Subventions et des contributions :
Subvention ou bourse octroyée s'appliquant à plus d'un exercice financier. (2017-2018 à 2018-2019)
Artificial Intelligence (AI) research has come a long way creating systems that challenge human supremacy in complex decision domains such as Chess, Poker, Jeopardy, stock trading, and recently image recognition, autonomous driving, and the Asian boardgame Go. By contrast, AI progress in popular video games (such as StarCraft) and complex imperfect information domains, in which information is hidden from agents, has been slow, and in many cases human experts can still easily outperform the best programs.
The human advantage in these domains can in part be attributed to our abilities to simplify problems while maintaining solutions, to search at different abstraction levels (e.g., looking into details only when high-level solution concepts don't seem to work), to adjust behaviour to opponents and partners, and to infer intentions from observed actions.
Machines achieving human proficiency in such areas will have a huge impact on technology, ranging from creating effective multi-robot coordination in construction tasks and rescue missions to automating naval battle groups, which can greatly benefit the Canadian economy and security.
In this proposal I will lay out a research plan aiming at closing human-machine performance gaps in decision domains with large structured action sets, in which classical search algorithms fail due to combinatorial explosion (Theme 1), and in domains featuring agent cooperation and uncertainty created by hiding information from agents (Theme 2).
The focus of the proposed work is to explore how to better integrate heuristic search (which can evaluate the merit of actions by looking ahead) with machine learning to deal with large combinatorial action spaces, imperfect information, and agent cooperation. In these areas the gained general insights will be used to develop AI systems able to compete with human experts in challenging decision domains, which include modern video games, military combat simulations, and traffic light optimization for Theme 1, and team games, such as Contract Bridge, and combat support systems with human operators in the loop for Theme 2.

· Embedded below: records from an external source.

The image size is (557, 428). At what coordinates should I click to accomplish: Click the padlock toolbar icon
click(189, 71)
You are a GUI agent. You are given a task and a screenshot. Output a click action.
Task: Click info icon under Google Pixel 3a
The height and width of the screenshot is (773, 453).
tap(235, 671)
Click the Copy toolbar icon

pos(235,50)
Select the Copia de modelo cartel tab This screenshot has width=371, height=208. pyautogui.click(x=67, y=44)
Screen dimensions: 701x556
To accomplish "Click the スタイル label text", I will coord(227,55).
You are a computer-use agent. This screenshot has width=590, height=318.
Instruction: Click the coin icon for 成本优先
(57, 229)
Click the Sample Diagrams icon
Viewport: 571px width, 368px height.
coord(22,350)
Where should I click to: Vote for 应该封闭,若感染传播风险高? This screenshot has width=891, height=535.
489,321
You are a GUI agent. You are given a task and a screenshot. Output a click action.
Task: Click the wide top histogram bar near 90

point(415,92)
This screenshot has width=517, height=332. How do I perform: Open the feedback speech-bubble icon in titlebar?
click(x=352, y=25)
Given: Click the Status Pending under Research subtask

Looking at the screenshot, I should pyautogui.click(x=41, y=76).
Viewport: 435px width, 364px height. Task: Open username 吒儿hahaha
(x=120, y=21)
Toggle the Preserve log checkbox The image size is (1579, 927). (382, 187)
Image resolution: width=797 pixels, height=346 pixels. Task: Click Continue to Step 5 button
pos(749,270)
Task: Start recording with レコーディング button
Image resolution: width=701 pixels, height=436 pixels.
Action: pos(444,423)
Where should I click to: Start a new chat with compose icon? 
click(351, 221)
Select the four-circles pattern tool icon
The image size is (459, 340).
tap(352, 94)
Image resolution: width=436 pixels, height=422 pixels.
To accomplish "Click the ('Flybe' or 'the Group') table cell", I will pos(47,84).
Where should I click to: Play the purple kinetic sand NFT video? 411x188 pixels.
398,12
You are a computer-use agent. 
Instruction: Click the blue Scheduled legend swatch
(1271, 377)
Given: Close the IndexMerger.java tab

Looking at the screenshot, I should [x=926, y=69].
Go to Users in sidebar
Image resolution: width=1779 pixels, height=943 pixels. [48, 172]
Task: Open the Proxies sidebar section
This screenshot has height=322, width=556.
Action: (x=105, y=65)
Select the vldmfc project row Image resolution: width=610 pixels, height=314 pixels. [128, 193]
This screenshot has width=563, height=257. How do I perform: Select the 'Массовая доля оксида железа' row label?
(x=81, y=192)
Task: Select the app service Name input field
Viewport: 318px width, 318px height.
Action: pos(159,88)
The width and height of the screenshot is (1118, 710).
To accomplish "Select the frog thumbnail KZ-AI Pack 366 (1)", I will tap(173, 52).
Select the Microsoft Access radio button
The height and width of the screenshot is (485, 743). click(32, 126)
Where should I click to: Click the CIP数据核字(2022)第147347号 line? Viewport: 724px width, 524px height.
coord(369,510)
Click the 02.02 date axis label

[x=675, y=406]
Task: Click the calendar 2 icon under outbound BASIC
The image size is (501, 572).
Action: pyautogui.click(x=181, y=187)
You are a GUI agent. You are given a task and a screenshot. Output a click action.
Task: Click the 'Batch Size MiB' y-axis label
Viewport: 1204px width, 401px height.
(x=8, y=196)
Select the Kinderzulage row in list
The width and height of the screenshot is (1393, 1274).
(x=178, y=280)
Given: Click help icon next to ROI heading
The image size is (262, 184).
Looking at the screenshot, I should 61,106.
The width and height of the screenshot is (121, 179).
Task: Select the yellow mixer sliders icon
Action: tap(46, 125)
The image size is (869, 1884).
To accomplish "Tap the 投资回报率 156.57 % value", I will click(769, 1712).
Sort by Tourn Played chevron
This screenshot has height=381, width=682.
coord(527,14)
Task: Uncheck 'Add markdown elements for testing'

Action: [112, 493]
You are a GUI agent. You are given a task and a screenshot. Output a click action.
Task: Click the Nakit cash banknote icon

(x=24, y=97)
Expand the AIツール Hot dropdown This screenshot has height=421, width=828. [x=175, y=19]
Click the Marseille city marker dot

There are numerous application areas that can benefit from the proposed work. Video game companies, for instance, can create AI systems that improve gaming experiences by adjusting to players based on analyzing game records, or by using stronger AI systems to fine-tune parameters via self-play. Likewise, learning to orchestrate dozens of acting entities in real-time settings can improve traffic flow, military training simulators, as well as distributed weapon systems, and being able to learn to cooperate with humans will also be important in the future, with robots becoming ever more autonomous.